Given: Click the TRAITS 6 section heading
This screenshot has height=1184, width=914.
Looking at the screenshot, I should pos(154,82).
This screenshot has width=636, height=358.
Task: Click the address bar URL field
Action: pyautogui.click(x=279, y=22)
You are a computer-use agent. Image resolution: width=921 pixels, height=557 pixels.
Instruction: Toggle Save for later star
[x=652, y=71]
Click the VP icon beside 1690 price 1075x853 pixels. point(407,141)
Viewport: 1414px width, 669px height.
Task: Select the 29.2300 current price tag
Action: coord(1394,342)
★ ★ ★ ★ ★ ★ ★
The response should consist only of the lines running from the one that contains "Click the VP" through the end of the material, repeated exactly.

Click the VP icon beside 1690 price 1075x853 pixels. point(407,141)
Viewport: 1414px width, 669px height.
Task: Select the 29.2300 current price tag
Action: coord(1394,342)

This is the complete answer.